A dangerous and sometimes asymptomatic condition, preeclampsia can be deadly. Let's talk about some of the warning signs and what you can do to lessen your risk.
By fertility expert and OBGYN Dr. Kenosha Gleaton
1. Preeclampsia affects 2 to 8% of all pregnancies
Preeclampsia is diagnosed in women with previously normal blood pressure, who after 20 weeks of gestation show a systolic blood pressure of 140 mm Hg or higher, or a diastolic blood pressure of 90 mm HG or higher along with proteinuria, or protein in the urine.
Preeclampsia often develops quickly, so some symptoms to watch for include:
- Persistent headaches
- Shortness of breath
- Blurry vision or other changes in eyesight
- Pain the abdomen or shoulder
- Swelling in the face or hands
- Sudden weight gain
- Extreme nausea and vomiting in the later half of pregnancy
2. Anyone can develop preeclampsia
Many women who get preeclampsia are otherwise healthy and do not have clear risk factors, but there are some risk factors such as:
- Previous preeclampsia (high-risk)
- Pregnant with multiples (high-risk)
- Chronic high blood pressure (high-risk)
- Kidney disease (high-risk)
- Autoimmune conditions (high-risk)
- Diabetes mellitus (high-risk)
- First time pregnancy (moderate risk)
- Obesity (moderate risk)
- Family history of preeclampsia (moderate risk)
- Being older than 35 (moderate risk)
3. If you’re diagnosed with preeclampsia, you may be more likely to develop preeclampsia in future pregnancies
If untreated, preeclampsia can be fatal for both you and your baby, resulting in organ damage in the liver and kidneys. It’s important that you see your doctor for checkups regularly, and pay attention to any unusual symptoms.
If you’re diagnosed with preeclampsia, you may be more likely to develop preeclampsia in future pregnancies. You are also at higher risk for future conditions when not pregnant, such as stroke, heart attack, kidney disease, and high blood pressure.

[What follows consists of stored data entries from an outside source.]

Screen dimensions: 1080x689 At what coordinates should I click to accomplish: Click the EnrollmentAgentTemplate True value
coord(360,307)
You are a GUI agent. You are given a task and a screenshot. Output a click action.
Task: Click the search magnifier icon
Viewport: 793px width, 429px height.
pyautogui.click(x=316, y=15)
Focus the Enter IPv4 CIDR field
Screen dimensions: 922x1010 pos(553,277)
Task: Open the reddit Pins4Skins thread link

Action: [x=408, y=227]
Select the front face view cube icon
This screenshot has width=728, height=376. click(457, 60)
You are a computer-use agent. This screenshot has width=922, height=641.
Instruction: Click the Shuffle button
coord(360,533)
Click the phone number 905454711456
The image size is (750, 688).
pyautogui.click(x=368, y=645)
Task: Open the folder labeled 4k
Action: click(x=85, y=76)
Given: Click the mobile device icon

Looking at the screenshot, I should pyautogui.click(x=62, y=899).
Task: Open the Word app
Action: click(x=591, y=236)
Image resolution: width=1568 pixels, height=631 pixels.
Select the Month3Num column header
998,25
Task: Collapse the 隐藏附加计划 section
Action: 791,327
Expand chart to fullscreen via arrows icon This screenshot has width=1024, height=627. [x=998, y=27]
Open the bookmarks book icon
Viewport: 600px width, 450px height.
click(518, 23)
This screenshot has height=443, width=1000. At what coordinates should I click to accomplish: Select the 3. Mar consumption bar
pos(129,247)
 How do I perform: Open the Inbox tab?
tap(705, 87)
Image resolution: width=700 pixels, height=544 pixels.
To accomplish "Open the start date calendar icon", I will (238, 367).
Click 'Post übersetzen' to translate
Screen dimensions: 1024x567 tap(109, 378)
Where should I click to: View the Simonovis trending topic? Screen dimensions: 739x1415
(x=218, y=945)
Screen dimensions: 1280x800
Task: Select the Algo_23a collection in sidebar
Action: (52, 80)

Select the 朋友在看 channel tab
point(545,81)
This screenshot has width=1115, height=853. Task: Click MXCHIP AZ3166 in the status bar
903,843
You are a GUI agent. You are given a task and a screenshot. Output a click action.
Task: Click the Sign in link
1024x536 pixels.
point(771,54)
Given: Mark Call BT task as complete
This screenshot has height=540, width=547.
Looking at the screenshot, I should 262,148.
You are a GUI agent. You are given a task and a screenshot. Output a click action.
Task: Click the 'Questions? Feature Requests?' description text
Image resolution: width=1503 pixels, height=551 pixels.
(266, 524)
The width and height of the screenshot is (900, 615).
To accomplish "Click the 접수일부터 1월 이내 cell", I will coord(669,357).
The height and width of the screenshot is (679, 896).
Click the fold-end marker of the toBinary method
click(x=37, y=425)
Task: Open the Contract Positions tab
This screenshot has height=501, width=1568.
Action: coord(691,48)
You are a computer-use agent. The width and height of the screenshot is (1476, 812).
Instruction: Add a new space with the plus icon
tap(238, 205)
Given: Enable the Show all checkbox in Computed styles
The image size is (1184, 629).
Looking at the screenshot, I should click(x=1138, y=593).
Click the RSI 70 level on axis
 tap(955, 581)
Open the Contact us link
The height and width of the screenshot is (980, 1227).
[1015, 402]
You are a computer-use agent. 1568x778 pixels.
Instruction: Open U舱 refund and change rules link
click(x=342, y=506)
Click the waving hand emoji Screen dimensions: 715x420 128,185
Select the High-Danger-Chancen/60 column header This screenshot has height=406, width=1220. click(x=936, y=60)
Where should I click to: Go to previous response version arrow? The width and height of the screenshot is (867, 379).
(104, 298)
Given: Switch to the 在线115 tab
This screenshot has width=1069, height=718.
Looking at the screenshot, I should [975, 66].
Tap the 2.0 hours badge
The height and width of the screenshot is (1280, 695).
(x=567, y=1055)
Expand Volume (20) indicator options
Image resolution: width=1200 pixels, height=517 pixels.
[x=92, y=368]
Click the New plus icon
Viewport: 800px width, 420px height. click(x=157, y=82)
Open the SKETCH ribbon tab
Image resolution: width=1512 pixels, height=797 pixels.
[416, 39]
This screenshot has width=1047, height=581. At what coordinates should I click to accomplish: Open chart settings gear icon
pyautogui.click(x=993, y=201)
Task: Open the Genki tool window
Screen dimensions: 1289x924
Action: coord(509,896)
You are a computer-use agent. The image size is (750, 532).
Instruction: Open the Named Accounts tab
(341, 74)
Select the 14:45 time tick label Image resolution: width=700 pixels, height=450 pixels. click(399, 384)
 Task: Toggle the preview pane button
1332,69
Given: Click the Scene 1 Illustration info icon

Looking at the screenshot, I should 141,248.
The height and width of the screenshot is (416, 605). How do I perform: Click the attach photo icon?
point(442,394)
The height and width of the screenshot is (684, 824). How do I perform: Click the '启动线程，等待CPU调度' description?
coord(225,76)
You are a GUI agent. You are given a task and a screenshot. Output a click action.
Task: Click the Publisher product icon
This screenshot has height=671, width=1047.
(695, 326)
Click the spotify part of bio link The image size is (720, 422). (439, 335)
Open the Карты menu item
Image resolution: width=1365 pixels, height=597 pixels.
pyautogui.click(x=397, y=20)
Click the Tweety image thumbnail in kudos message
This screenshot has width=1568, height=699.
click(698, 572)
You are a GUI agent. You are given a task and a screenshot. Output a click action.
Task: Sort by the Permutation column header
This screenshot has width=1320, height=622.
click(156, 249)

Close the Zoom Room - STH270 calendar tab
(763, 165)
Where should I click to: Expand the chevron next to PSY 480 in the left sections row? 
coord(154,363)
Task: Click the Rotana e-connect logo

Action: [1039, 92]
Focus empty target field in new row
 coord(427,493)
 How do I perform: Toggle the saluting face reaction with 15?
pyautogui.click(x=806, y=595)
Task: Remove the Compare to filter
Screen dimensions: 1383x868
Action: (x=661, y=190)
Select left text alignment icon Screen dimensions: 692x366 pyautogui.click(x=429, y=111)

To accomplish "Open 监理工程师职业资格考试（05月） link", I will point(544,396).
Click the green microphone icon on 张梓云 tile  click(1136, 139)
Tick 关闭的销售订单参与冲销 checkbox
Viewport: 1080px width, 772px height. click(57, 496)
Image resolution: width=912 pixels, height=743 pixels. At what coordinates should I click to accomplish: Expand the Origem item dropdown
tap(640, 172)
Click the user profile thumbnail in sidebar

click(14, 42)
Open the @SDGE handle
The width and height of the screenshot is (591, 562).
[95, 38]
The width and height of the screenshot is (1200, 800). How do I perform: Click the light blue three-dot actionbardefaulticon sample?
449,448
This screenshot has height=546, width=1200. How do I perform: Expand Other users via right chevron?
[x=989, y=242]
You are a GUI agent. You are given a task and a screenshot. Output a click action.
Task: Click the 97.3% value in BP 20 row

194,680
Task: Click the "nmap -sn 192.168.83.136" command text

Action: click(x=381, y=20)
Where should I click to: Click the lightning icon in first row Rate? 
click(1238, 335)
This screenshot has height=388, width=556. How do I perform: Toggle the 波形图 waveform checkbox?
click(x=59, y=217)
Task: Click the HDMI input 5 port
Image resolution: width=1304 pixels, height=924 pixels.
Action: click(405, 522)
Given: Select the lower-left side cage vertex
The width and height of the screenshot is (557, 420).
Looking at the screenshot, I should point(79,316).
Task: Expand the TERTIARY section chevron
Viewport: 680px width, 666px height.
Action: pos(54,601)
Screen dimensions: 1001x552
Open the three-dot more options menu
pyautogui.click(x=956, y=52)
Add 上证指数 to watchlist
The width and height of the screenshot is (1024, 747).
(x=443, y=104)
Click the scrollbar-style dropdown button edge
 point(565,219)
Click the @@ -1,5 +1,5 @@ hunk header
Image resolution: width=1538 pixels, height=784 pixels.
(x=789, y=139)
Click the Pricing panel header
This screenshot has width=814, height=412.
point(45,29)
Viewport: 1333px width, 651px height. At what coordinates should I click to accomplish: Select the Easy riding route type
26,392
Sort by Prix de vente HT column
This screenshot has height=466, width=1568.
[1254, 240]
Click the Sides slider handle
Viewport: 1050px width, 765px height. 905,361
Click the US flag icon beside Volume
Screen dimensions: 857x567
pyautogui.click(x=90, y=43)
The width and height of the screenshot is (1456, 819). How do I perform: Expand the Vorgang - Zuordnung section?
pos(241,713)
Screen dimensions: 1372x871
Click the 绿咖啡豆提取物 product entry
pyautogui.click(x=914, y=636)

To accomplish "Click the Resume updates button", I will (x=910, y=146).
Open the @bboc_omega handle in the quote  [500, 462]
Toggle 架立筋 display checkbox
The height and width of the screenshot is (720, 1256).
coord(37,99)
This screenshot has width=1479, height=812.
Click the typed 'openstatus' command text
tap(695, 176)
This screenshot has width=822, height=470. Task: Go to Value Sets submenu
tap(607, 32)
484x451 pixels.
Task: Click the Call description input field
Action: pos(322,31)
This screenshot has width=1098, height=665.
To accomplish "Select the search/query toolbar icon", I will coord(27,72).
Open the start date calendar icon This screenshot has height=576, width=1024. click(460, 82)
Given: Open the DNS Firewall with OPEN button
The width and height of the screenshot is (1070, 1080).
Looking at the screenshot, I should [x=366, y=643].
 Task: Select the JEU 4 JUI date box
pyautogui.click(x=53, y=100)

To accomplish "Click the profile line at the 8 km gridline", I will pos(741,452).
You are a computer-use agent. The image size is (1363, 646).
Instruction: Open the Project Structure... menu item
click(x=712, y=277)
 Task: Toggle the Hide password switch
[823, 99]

4. Your doctor may want you to deliver your baby early
If you’re 37 weeks or later, it’s likely that your provider will want to deliver your baby to avoid any further complications. If the pregnancy is less than 37 weeks along, there are treatment options your provider may explore including close monitoring and medication.
It’s important to note that every pregnancy is different and the decision will differ based on severity of the condition, how far along the pregnancy is, your medical history, and the healthcare provider.
5. Preeclampsia does not necessarily mean a c-section
Vaginal birth is typically less stressful on the body than surgery, so even women with preeclampsia will only have cesarean sections if medically necessary. This decision will be based on the severity of the condition, how far along the pregnancy is, and other potential complications.
6. There are ways to prevent and treat preeclampsia
If you’ve been diagnosed with preeclampsia, you may be treated with oral or IV medications and could be monitored either through regular checkups or through hospital admittance, depending on severity.
There may be ways to reduce your risk of preeclampsia. According to WHO, vitamin D may reduce the risk of preeclampsia, low birthweight, and preterm birth, although more research is warranted. In addition, a baby aspirin (81 mg) taken daily may be recommended if you have risk factors for preeclampsia. Consuming a baby aspirin daily can reduce the chance of preeclampsia developing.
Other helpful tips include:
- Drinking at least six glasses of water a day
- Limiting salt in your diet
- Elevating your feet
- Exercising regularly
- Preeclampsia is a dangerous pregnancy complication that is characterized by high blood pressure and/or high protein in the urine.
- Symptoms of preeclampsia include swelling, headaches, abdominal or shoulder pain, blurry vision, and more.
- You’ll likely still be able to deliver vaginally with preeclampsia, but the severity of the condition and stage of the pregnancy will determine your treatment plan.
- Some ways you can try to prevent preeclampsia include vitamin D supplementation, baby aspirin, staying hydrated, keeping feet elevated, and limiting salt intake.